In order to successfully complete this assignment you must do the required reading, watch the provided videos and complete all instructions. The embedded survey form must be entirely filled out and submitted on or before 11:59pm on on the day before class. Students must come to class the next day prepared to discuss the material covered in this assignment.

Readings for this topic (Recommended in bold)¶

Pre-Class Assignment: Diagonalization and Powers¶

Goals for today's pre-class assignment¶

Eigenvalues and eigenvectors review
Diagonalizable Matrix
Assignment wrap-up

1. Eigenvalues and eigenvectors review¶

Definition: A non-zero vector $x$ in $R^n$ is called an eigenvector of a $n\times n$ matrix $A$ if $Ax$ is a scalar multiple of $x$. If $Ax = \lambda x$, then $\lambda$ is called the eigenvalue of $A$ corresponding to $x$.

Steps for finding the eigenvalues and eigenvectors¶

We want to find $\lambda$ and non-zero vector $x$ such that $Ax=\lambda x$ for a $n\times n$ matrix.

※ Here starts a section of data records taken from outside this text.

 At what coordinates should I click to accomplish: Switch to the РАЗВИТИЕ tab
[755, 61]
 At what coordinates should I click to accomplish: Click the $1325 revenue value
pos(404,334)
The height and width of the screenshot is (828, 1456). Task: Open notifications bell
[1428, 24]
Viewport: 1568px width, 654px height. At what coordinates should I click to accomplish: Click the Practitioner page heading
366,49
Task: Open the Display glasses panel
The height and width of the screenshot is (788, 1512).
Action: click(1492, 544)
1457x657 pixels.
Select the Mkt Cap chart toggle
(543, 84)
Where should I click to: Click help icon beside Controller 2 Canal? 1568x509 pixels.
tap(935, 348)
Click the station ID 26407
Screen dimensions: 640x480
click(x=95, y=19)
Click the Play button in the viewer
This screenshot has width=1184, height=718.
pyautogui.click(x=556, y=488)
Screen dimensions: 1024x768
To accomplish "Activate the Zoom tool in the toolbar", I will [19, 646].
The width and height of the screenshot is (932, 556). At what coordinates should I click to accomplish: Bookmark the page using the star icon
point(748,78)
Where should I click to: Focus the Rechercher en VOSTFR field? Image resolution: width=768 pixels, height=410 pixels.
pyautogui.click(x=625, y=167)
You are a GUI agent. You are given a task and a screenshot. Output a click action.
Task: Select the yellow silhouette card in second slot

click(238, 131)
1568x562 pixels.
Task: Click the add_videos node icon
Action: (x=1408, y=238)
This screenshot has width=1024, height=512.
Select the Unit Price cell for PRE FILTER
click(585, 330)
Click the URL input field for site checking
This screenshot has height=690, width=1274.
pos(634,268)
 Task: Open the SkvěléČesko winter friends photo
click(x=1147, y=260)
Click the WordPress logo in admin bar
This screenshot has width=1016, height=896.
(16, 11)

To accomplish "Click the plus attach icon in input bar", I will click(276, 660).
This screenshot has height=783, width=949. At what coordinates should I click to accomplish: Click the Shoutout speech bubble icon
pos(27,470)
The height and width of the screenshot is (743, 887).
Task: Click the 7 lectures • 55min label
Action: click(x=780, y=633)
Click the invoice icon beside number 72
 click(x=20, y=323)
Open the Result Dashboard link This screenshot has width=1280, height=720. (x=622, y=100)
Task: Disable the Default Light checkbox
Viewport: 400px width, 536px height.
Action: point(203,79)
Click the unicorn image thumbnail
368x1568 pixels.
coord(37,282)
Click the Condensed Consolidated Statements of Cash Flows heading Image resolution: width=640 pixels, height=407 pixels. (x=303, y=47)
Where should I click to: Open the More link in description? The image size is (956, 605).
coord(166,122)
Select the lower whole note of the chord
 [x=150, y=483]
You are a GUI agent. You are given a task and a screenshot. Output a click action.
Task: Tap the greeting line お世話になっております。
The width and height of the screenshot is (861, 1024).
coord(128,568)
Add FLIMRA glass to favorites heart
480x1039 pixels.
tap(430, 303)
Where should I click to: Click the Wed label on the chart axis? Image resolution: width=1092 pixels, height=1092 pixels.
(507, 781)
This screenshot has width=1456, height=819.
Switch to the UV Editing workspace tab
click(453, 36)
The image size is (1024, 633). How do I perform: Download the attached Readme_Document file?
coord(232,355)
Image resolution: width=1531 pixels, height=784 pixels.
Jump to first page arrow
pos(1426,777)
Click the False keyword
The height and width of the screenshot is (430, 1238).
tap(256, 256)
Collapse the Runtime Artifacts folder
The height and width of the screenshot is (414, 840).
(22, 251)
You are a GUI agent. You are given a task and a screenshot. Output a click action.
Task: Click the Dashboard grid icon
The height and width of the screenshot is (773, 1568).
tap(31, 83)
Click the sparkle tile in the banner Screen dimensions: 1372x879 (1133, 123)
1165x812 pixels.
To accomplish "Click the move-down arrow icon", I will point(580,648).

We introduce an identity matrix $I$ of $n\times n$. Then the equation becomes $$Ax = \lambda I x$$ $$Ax-\lambda I x = 0$$ $$(A-\lambda I)x = 0$$
This suggests that we want to find $\lambda$ such that $(A-\lambda I)x=0$ has a non-trivial solution. It is equivalent to that the matrix $A-\lambda I$ is singular, i.e., has a determinant of $0$. $$|A-\lambda I|=0$$
The determinant is polynomial in $\lambda$ (called the characteristic polynomial of $A$) with degree $n$. We solve this equation (called the characteristic equation) for all possible $\lambda$ (eigenvalues).
After finding the eigenvalues, we substitute them back into $$(A-\lambda I)x=0$$ and find the eigenvectors $x$.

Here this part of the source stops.